## SET TASK
Answer these questions from the road trip account:
(a) Which highway did the group branch off onto after Highway 17?
(b) How long was the 263 km drive estimated to take?
(c) Who drove the rented Budget truck?

## TEXT SEGMENT
----

We left Ignace for Mishkeegogamang (formerly known as New Osnaburgh) after lunch on Sunday, August 3rd. 

We had been traveling along Highway 17 until that point; part of the Trans-Canada Highway, but now we branched off onto Ontario Highway 599, which Wikipedia describes as a "long and isolated road in Northwestern Ontario," which travels through the dense forests and hills of the Kenora district, and ends in Pickle Lake.

The day was grey and dull and threatening rain, and our small, loosely held together convoy, bumped along the rough and bumpy road, slowly. The 263 km drive was estimated at 4.5 hours and it felt as though we were crossing the border into a different land.

Sharp stones pinged the body of my brave black Honda Fit. Inside, Joyce kept a close watch on Rebecca and I; whoever was driving, to make sure we switched when we got tired. Rebecca had put together a great selection of road trip music on her iPhone that kept me entertained for the long drive. 

Jamie was far ahead on his motorbike; Susan, Christy, Eliana and Sharon were ahead of us in her SUV, and far behind us all was the rented Budget truck driven by Paul and A.J.

The forest was indeed dense on either side of the dusty road; Wikipedia describes it well. Suddenly there was movement alongside our vehicle and to the right of the car, running along in the ditch between us and the forest was a young moose, shaggy, chocolate brown, eyeing us warily. We had seen the "moose at night" warning signs for hundreds of miles but this was our first sight of one, and we slowed down in case it suddenly got spooked and changed directions.

----

## EXCERPTED RECORDS
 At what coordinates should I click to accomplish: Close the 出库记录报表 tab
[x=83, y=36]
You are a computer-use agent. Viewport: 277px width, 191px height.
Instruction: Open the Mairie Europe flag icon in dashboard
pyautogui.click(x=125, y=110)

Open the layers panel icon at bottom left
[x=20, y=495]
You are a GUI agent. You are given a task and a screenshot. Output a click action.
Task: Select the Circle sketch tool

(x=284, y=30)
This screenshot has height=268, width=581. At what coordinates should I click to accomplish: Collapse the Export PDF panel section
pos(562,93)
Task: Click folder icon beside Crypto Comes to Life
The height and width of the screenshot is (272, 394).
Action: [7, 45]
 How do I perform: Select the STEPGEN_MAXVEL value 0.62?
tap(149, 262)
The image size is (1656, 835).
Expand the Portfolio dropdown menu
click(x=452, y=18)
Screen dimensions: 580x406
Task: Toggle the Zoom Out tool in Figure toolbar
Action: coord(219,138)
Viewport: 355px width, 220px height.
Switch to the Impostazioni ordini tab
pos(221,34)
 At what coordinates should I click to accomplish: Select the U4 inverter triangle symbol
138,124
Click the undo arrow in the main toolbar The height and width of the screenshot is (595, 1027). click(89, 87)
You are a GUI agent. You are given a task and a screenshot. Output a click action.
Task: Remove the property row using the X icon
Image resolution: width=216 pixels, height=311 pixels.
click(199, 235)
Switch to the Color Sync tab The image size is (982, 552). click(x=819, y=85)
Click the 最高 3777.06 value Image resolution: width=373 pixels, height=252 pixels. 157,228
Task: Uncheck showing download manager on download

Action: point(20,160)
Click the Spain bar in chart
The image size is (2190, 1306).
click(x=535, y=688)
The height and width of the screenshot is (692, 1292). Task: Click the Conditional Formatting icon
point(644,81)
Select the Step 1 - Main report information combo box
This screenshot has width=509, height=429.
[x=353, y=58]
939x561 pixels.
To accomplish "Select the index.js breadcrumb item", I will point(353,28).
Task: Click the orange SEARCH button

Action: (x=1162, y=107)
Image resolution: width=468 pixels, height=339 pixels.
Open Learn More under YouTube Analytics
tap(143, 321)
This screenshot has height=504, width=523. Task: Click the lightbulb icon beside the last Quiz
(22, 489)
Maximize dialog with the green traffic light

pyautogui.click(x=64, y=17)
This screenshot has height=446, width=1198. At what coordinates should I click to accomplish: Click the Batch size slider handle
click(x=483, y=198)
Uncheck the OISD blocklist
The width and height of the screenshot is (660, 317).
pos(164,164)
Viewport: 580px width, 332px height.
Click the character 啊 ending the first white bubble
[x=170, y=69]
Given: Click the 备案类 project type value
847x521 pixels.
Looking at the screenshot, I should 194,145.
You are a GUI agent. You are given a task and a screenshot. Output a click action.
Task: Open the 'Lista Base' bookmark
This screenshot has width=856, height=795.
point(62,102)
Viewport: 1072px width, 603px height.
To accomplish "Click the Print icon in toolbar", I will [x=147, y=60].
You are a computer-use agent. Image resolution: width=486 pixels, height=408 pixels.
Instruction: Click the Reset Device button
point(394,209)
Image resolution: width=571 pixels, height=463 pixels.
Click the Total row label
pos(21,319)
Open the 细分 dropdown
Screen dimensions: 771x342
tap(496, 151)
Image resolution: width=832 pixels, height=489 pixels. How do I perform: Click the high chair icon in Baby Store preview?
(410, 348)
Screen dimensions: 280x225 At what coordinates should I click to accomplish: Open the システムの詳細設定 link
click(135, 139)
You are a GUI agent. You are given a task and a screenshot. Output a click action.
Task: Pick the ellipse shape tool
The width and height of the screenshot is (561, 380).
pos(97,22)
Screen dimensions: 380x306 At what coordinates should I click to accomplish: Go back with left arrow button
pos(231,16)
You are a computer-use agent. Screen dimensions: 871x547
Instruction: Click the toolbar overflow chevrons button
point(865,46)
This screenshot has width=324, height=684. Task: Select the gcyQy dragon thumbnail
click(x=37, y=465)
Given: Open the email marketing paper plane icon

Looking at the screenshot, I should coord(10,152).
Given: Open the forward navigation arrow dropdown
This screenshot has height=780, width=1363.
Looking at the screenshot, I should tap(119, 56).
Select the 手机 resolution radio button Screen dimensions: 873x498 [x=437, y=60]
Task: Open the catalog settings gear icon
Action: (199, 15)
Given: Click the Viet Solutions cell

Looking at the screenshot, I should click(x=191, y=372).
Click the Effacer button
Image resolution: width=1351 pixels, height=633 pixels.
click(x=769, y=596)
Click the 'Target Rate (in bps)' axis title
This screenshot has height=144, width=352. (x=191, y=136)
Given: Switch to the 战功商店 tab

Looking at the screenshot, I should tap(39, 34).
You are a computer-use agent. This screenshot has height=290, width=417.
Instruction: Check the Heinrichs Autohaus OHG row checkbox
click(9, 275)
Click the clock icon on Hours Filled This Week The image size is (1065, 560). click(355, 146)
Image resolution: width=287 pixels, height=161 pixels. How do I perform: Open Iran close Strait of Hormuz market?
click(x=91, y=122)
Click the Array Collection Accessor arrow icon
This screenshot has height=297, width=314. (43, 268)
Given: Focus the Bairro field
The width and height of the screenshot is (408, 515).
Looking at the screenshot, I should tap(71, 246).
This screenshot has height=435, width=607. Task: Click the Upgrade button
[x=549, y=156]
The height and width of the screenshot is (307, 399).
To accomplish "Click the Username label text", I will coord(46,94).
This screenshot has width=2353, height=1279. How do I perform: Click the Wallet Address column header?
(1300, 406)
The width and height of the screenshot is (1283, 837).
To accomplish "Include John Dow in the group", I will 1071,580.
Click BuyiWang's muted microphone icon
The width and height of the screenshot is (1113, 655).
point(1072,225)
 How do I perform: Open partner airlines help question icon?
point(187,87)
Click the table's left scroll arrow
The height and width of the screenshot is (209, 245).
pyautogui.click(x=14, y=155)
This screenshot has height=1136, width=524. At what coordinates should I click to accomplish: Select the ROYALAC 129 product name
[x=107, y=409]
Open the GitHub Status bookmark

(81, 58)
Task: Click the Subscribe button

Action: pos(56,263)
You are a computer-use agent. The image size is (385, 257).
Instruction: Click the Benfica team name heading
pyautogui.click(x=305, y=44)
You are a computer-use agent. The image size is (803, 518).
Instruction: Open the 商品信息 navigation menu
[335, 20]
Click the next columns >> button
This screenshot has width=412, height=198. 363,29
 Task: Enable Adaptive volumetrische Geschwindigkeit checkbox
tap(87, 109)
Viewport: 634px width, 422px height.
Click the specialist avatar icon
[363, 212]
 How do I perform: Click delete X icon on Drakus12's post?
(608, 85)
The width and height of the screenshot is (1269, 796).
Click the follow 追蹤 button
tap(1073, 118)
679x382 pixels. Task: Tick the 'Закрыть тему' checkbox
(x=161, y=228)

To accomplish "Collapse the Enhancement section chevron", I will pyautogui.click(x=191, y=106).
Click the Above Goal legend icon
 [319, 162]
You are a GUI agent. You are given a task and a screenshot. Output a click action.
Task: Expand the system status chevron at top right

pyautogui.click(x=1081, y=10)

----

## TASK RESULT
(a) Ontario Highway 599
(b) 4.5 hours
(c) Paul and A.J.